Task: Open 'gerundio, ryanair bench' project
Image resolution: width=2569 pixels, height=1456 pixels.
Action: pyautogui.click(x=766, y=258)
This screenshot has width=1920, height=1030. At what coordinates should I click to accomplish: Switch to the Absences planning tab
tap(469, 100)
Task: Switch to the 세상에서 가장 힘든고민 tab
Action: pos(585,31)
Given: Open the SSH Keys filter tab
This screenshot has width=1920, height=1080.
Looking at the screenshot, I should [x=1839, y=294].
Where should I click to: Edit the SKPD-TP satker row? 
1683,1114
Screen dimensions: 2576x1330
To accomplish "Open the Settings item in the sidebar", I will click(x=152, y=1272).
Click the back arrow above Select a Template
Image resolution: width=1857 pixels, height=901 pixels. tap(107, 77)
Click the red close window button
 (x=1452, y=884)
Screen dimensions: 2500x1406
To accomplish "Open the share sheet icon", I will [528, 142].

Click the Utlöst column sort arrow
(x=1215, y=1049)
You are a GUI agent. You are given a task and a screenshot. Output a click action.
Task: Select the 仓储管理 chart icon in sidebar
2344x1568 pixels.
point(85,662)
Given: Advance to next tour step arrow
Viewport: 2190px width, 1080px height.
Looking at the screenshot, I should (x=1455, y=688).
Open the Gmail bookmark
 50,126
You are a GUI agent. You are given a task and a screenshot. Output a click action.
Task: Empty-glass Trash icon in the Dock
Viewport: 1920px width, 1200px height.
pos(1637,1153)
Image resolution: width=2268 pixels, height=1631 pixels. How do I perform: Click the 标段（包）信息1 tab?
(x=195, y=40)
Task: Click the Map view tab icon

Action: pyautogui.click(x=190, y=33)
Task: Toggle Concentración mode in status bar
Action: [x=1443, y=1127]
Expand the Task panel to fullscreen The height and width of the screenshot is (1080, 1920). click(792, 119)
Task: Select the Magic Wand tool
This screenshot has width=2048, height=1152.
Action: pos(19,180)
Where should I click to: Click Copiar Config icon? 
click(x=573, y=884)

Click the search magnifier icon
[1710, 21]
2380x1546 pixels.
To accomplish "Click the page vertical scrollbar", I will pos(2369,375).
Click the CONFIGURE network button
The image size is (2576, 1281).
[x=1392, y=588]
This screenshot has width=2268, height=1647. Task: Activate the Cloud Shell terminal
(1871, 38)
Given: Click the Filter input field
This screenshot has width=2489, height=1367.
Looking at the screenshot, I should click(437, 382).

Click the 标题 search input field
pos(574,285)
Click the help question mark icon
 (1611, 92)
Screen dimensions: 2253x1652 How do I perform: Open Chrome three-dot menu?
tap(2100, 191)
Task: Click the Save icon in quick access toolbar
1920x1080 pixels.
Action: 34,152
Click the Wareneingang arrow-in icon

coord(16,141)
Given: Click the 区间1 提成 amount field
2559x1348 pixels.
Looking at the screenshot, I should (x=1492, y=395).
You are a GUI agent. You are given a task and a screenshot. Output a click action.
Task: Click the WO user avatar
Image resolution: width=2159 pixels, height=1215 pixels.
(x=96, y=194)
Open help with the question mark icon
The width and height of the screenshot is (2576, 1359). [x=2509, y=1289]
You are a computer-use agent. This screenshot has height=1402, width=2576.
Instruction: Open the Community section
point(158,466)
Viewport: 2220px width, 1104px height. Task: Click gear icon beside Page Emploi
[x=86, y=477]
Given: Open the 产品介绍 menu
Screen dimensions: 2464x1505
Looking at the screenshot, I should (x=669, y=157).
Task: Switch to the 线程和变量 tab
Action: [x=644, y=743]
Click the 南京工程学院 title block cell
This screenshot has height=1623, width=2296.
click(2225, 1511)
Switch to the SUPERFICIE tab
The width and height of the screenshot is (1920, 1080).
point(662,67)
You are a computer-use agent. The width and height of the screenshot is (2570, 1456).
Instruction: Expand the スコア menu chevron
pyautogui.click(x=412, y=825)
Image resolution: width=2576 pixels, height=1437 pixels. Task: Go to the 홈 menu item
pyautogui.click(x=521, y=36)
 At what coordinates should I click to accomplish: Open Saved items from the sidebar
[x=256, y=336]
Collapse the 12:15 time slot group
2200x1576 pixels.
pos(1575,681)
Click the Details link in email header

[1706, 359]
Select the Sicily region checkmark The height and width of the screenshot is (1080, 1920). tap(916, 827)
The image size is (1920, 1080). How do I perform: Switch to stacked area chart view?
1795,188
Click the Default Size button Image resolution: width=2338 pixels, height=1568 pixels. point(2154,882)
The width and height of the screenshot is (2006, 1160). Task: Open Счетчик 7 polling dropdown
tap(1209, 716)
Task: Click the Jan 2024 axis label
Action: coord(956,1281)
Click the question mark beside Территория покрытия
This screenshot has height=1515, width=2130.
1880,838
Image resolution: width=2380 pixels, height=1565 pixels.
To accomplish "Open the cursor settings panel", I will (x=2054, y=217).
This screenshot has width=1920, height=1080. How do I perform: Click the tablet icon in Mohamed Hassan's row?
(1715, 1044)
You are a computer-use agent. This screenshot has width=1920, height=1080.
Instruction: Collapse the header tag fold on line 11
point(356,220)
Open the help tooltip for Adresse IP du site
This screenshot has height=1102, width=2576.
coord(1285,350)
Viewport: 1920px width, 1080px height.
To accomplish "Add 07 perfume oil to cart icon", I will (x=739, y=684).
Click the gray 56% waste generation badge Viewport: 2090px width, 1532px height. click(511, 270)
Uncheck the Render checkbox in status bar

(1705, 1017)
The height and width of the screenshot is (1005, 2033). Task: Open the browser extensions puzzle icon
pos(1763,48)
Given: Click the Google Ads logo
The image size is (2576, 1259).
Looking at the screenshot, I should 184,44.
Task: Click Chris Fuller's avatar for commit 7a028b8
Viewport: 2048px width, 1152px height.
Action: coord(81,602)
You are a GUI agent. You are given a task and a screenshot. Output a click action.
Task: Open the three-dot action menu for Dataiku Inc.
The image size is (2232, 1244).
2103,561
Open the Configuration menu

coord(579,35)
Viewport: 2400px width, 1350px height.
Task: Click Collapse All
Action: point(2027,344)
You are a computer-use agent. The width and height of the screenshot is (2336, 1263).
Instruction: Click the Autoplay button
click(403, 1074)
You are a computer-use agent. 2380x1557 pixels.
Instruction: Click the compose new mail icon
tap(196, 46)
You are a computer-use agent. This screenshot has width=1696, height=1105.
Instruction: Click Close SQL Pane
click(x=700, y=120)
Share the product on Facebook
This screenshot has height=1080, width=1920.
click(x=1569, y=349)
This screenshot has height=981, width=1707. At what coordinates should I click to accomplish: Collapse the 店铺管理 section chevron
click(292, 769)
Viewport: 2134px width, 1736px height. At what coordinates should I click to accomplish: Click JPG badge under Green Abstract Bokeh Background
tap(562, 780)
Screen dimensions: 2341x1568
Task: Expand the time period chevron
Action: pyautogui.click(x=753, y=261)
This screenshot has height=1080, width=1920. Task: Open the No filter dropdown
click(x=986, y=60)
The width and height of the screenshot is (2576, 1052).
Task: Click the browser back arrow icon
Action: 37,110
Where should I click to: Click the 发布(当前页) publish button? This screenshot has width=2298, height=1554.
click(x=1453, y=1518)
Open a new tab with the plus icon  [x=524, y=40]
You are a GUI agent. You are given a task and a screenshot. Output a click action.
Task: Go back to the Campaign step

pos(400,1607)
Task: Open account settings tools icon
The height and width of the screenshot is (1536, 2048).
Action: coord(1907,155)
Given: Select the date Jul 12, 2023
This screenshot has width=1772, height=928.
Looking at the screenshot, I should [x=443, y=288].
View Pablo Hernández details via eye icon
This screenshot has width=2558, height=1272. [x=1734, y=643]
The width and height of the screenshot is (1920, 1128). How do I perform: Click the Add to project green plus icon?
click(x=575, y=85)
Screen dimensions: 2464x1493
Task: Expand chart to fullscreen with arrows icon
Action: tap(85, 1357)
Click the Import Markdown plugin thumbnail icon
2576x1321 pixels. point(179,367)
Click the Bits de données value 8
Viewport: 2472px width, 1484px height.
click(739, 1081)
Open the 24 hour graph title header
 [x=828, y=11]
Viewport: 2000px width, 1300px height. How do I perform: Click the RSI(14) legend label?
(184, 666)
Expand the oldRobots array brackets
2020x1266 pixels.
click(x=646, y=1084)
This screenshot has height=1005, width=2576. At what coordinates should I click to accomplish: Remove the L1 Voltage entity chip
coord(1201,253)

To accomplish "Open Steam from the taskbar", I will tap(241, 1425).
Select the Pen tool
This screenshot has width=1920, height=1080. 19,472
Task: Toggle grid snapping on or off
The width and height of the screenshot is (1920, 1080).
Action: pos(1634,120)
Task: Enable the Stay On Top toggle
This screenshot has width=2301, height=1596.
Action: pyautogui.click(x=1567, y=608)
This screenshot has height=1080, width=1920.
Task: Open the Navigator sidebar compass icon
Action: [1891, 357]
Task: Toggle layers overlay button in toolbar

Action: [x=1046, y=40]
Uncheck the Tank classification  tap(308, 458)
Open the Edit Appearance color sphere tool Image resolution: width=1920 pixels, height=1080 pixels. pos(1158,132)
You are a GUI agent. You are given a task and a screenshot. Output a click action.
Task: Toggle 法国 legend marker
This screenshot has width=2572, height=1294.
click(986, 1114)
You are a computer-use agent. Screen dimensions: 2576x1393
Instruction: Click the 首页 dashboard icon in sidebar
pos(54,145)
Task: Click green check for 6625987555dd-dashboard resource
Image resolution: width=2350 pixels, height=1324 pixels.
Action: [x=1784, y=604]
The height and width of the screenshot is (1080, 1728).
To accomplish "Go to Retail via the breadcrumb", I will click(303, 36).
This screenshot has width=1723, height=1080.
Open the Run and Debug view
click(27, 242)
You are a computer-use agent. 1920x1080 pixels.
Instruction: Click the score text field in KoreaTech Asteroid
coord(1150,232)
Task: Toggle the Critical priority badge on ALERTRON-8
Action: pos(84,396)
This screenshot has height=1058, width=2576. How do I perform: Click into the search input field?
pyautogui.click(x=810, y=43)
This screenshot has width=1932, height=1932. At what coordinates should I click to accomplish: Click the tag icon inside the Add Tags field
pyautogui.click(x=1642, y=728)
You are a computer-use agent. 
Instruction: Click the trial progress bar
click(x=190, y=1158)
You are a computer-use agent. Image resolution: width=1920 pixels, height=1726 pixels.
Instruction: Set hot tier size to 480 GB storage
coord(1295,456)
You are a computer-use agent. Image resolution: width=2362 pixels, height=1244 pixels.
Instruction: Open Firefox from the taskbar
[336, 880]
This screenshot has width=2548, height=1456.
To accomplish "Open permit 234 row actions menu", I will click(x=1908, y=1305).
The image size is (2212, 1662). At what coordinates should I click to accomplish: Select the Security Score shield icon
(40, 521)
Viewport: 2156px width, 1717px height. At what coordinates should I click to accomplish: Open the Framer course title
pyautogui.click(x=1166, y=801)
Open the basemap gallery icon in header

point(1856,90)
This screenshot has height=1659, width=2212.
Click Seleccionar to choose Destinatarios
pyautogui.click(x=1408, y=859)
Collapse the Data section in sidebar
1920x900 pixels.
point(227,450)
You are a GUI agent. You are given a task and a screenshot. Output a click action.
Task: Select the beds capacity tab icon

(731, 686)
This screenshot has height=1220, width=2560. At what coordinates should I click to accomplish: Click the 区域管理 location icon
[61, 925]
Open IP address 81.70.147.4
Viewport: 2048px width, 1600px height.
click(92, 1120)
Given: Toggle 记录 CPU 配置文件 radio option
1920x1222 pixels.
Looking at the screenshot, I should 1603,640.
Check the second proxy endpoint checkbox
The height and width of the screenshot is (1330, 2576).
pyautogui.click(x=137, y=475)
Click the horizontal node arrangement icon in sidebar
·····
== Directions ==
Give the number of lines in the entries that contain the word "will", with no other text.

== Task result ==
8